ACTIONS TO TAKE:
#1 Answer these questions about the text on trustless verifiable computing:
(a) Under Strategy One, which output can j assume is correct?
(b) Which trusted hardware is the most widely adopted?
(c) How does the text judge the cost of consensus-based trustless computing?
#2 Extend the text on trustless verifiable computing past its final sentence.

TEXT BLOCK:
Probabilistic Payment Model that allows for trustless, stateless payments that scale with number of tasks.

Trustless Verifiable Computing

The objective is trusted computing. We have a job provider j, and we have a worker w, with computation c(a, b). j wishes to incentivize w to perform c(a, b). w is assumed malicious. w could perform zero calculation and provide output ϕ. j has no way to verify the validity of ϕ. j rewards w.

Strategy One, j gives computation c(a, b) to w1, w2, w3, ... wn. In order mentioned they provide ϕ, ϕ, ϕ, 𝜚, j can assume ϕ is correct. j needs to reward w1,w2, w3, till wn. This is consensus based trustless computing. j rewarded for each successful result. This is expensive.

Strategy Two, trusted hardware. Trusted hardware ensures execution. Intel SGX is the most widely adopted. Requires pre-compilation of c(a, b) into the enclave. Ensures c(a, b) is trusted. Cloud providers do not currently have SGX mass adoption. This excludes a large of a user base.

SOURCE EXCERPT:
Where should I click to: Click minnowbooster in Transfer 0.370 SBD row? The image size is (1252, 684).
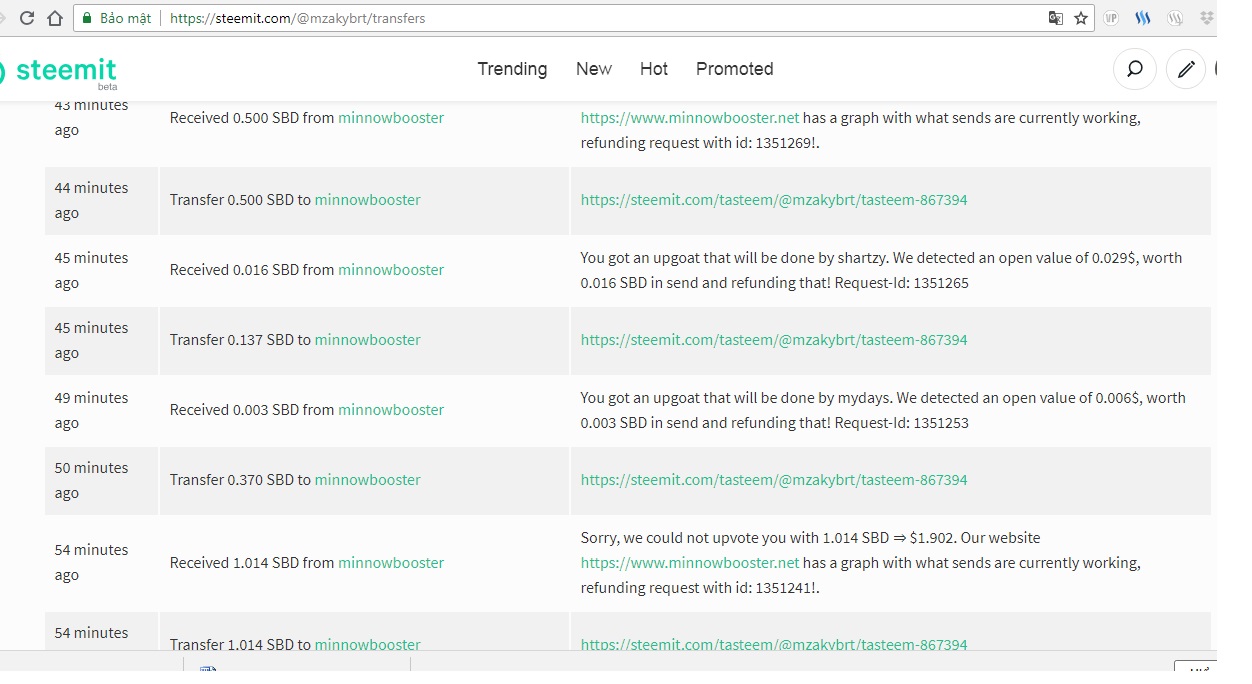click(x=368, y=480)
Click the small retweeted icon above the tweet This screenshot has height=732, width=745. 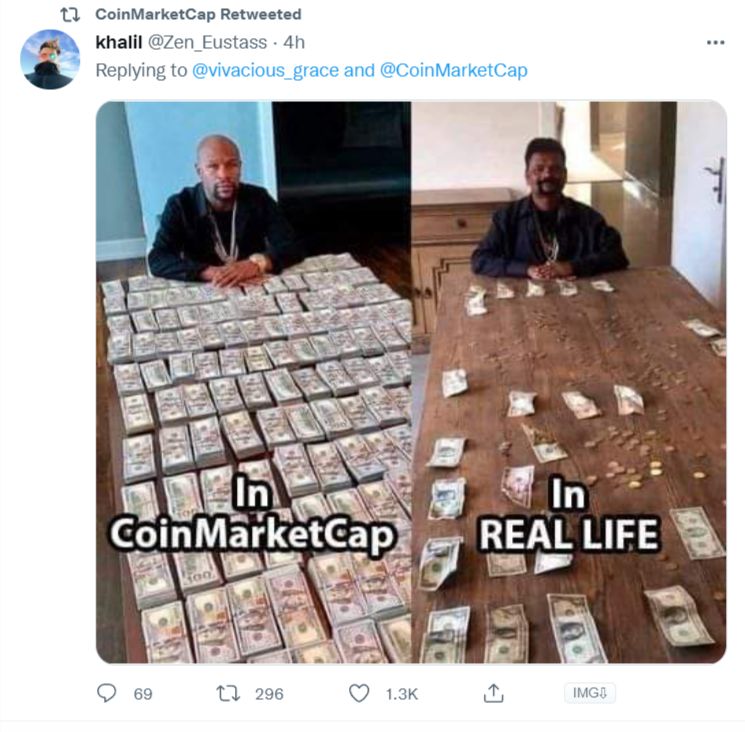pos(70,15)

RESPONSES IN ORDER:
#1
(a) ϕ
(b) Intel SGX
(c) It is expensive.

#2
Strategy Three, zk-SNARKs (Strategy Three b, zk-STARKs, not currently production ready). Trusted execution. Can be deployed to any system, no hardware limitation, one to one usage.

We will use libsnark and Zokrates to demonstrate how zk-SNARKs can solve trustless computing.

Given function c(a, b) we can define it in as

def main(a,b):

return a+b

Compiled via Zokrates, we receive output

Compiling add.code

Compiled program:

def main(a,b):

return (a + b)

Compiled code written to 'out',

Human readable code to 'out.code'.

Number of constraints: 1

Now we need to generate proof, given a witness of “a”: 1, ”b”: 1, ”out": 2 and inputs of 1, 1, 1, 2, we generate proofπand verification key ν

Given Proof π, and Inputs i we can use Verification Key υ, to validate Inputs i (public inputs a, b and outputs o) for computation c(a, b)

To understand the above, let us discuss interactive proofs in a practical example. b want to buy item x from a for 1 token ( 1tk ). a wants to make sure that b has 1tk, b show a their wallet address 0xb, a can confirm it contains 1tk. a is unsure that b is the owner of wallet 0xb, so they use the public key (or wallet address) 0xA to sign message m, that creates hash h. a gives b hash h. b uses their private key pk to decrypt hash h and read message m, b respond to a with message m (or instead as answer to a question phrased in message m).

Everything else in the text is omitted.